### PASSAGE PROVIDED
# More trades on the horizon?



## blh5387 (Apr 6, 2006)

Do any of you envision more trades later on this season? Like maybe shipping Scal away with a couple other guys for another SOLID player?


----------



## P-Dub34 (May 19, 2005)

Seeing some more actual players and not street bums in jerseys come off the bench would be nice. Posey and House are the only two legitimate bench players we have.


----------



## E.H. Munro (Jun 22, 2004)

Sooner or later they're going to have to find someone else 6'10" or taller that can play smart and eat minutes. They also need someone like Chris Duhon for the 1 and they're a legitimate threat to run away with the NBA.


----------



## Avalanche (Nov 17, 2005)

Hopefully PJ Brown likes what he sees from the celtics and signs here soon, strengthen the front line


----------



## Floods (Oct 25, 2005)

I don't think Tony Allen's that bad either (adding to P-Dub's post), but we do need a capapble backup center or power forward and veteran backup point guard.


----------



## P-Dub34 (May 19, 2005)

Eddie House has been just fine backing up the one. You can argue that he's played as well as Rondo so far.


----------



## Floods (Oct 25, 2005)

House is a lights-out shooter, but i'd much rather have a true one backing Rondo up and House can play off-guard or 2 or something. He's just having some trouble with that press.


----------



## P-Dub34 (May 19, 2005)

House proved tonight that we don't need a true one, we just need a guy that can hit shots and play a little D.


----------



## Avalanche (Nov 17, 2005)

I'm fine with House backing up the one.... the offense still runs when he is on the court at point, and he gets open shots, which he sinks.
A vet big would be great otherwise this team is set IMO


----------



## mqtcelticsfan (Apr 2, 2006)

P-Dub34 said:


> House proved tonight that we don't need a true one, we just need a guy that can hit shots and play a little D.


Agreed. Our offense is much better when we run it through KG, thus eliminating the need for a true PG. We certainly need another big man to rotate in.


----------



## Killswitch (Nov 11, 2007)

The starting line-up is fine, but the Bench doesn't have enough depth in it, so I'm hoping Ainge either makes a deal before the trade deadline for a sixth man type player or gets someone from the Free Agent Market, but something has to happen if they want to be a complete team and contend for an NBA championship.


----------



## Avalanche (Nov 17, 2005)

Of course this is all assuming the way Big Baby played last night isnt a regular occurance


----------



## Premier (Oct 30, 2003)

House can't bring the ball up the court, though. Other than that, he is playing fine.


----------



## mrsister (Sep 9, 2002)

I was thinking how awesome this team would be if we still had Jefferson. Obviously, that's an impossibility, but man would we be good. I think Jefferson would start at center, since he's better at defending the center position than power forward. The great thing about the team now is that the stars have different styles of play, so they don't step on each other's toes. Jefferson also has a different style of play. He likes to play with his back to the basket while Garnett seems to like to face up a lot. They would gobble up rebounds like crazy. Then with Perkins coming off the bench, we'd be set. We could have two bigs on the floor at all times.

### WHAT YOU WILL DO
A: Do these statements agree with the forum thread above? Answer yes or no for each and quote the words that decide it: (i) P-Dub34 calls Posey and House the only two legitimate bench players; (ii) Premier says House handles bringing the ball up the court well; (iii) mrsister expects Jefferson would start at power forward.
B: From the forum thread above, copy word for word the part that opens with the words containing "I'm fine with" and closes with "(Apr 2, 2006)".

### DATA SEGMENT
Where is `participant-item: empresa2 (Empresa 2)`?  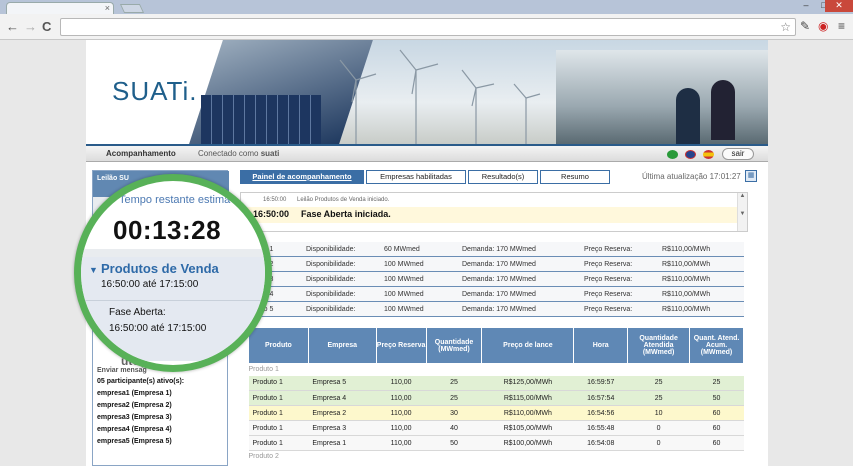 participant-item: empresa2 (Empresa 2) is located at coordinates (134, 406).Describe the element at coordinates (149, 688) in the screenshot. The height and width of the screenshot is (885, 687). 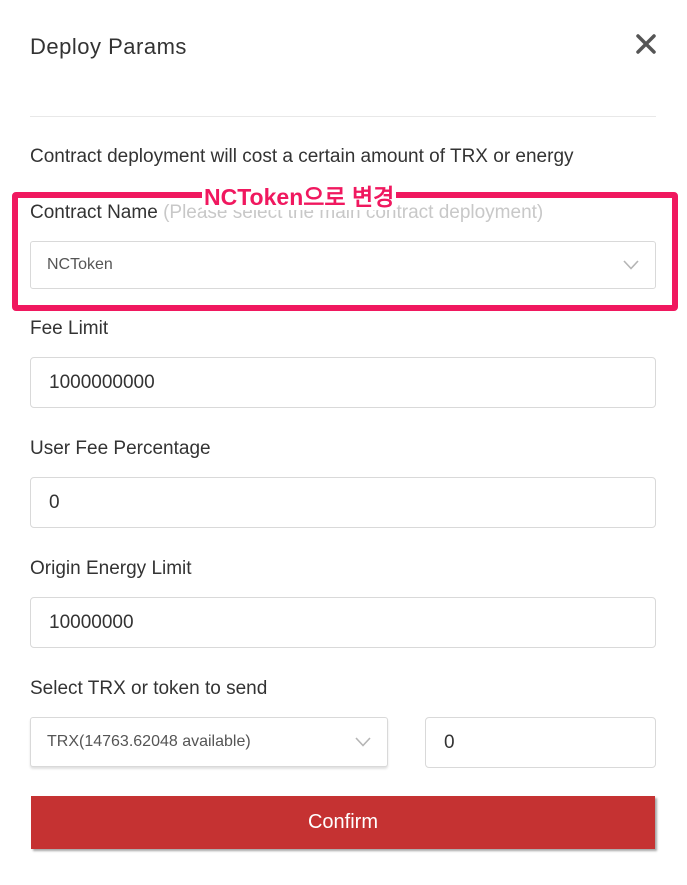
I see `send-token-label: Select TRX or token to send` at that location.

### ANSWERS BY ITEM NUMBER
A:
(i) Yes: "Posey and House are the only two legitimate bench players we have."
(ii) No: "House can't bring the ball up the court, though."
(iii) No: "I think Jefferson would start at center, since he's better at defending the center position than power forward."

B:
I'm fine with House backing up the one.... the offense still runs when he is on the court at point, and he gets open shots, which he sinks.
A vet big would be great otherwise this team is set IMO


----------



## mqtcelticsfan (Apr 2, 2006)